The People Who Show Up
One thing I haven’t talked about enough is how much I appreciate the people who support me. The people that matter the most to me. Family and friends.
I talk a lot about Sickle Cell Disease. The pain. The advocacy. The work. The mission. But behind all of it, there are people. Real people who have quietly, consistently, and sometimes sacrificially shown up for me. And honestly? I don’t say it enough.
Living with SCD means you become very familiar with your own limits. You know what a bad day looks like before anyone else does. You learn to manage not just the physical, but the emotional weight of being someone who sometimes needs more than they can give back. That’s a hard thing to sit with.
But then there are the people who don’t keep score.
My mum.
She has never once made me feel like a burden. Not once. And if you’ve lived with a chronic illness long enough, you know how rare that actually is. Because you do the math, you start reading the room. You catch the exhaustion in someone’s eyes even when they’re trying to hide it. You start apologising for things that aren’t your fault. You shrink yourself because you don’t want to take up too much space in someone else’s life.
She never let me do that.
There’s a difference between someone who loves you and someone who chooses you again and again, even when it costs them something. Mum has always been both. She didn’t look for detours around the hard parts. She stood in them with me. Her strength never looked like sympathy or careful words or the kind of tenderness that keeps you fragile. It looked like action. Like presence. Like showing up even before I knew I needed her to.
It looked like building things. Like taking the pain our family has lived through and refusing to let it just be that, pain. She turned it into purpose. Honestly? I think I learned that from watching her. She is, without question, one of the reasons Raremark exists. Not just because she believed in the mission but because she showed me what it looks like to refuse to look away from suffering, and to actually do something about it.
Calvin and Ashley.
We don’t always have the words but we have the understanding. Especially Ashley, my favorite yapper who knows firsthand what it means to carry this condition in your body every single day and still choose to live fully. Watching her do that gives me something I genuinely can’t name. But I feel it every time things get hard.
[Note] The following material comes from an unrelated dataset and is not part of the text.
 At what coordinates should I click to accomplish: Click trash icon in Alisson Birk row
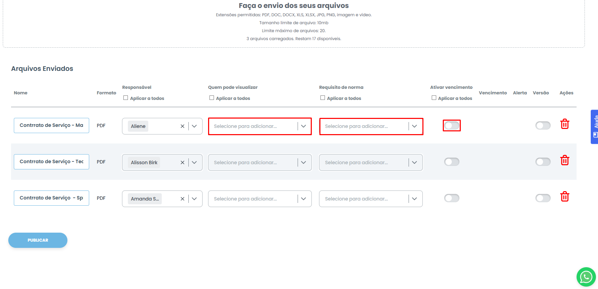point(564,160)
My friends, Vern Ta, Steve, Shan and all the ones who checked in during the quiet moments, not just the crisis ones. The ones who sat with me, or gave me space, or somehow always knew which one I needed. You know who you are.
And then there are the people who became part of the mission. Colleagues, board members, partners, donors, the Warriors Club who believed in Raremark before it had much to show for itself. Who gave time, resources, and credibility to something that was still finding its feet.
I’m not writing this to be sentimental. I’m writing it because I think we, especially those of us with chronic illness, spend so much energy being strong that we forget to be grateful out loud. We forget to tell people what they mean to us while they’re still here to hear it.
So this is me saying it.
To everyone who has shown up for me in the big ways and the quiet ones, thank you. You are not background characters in this story. You are a big part of why this story is still being written.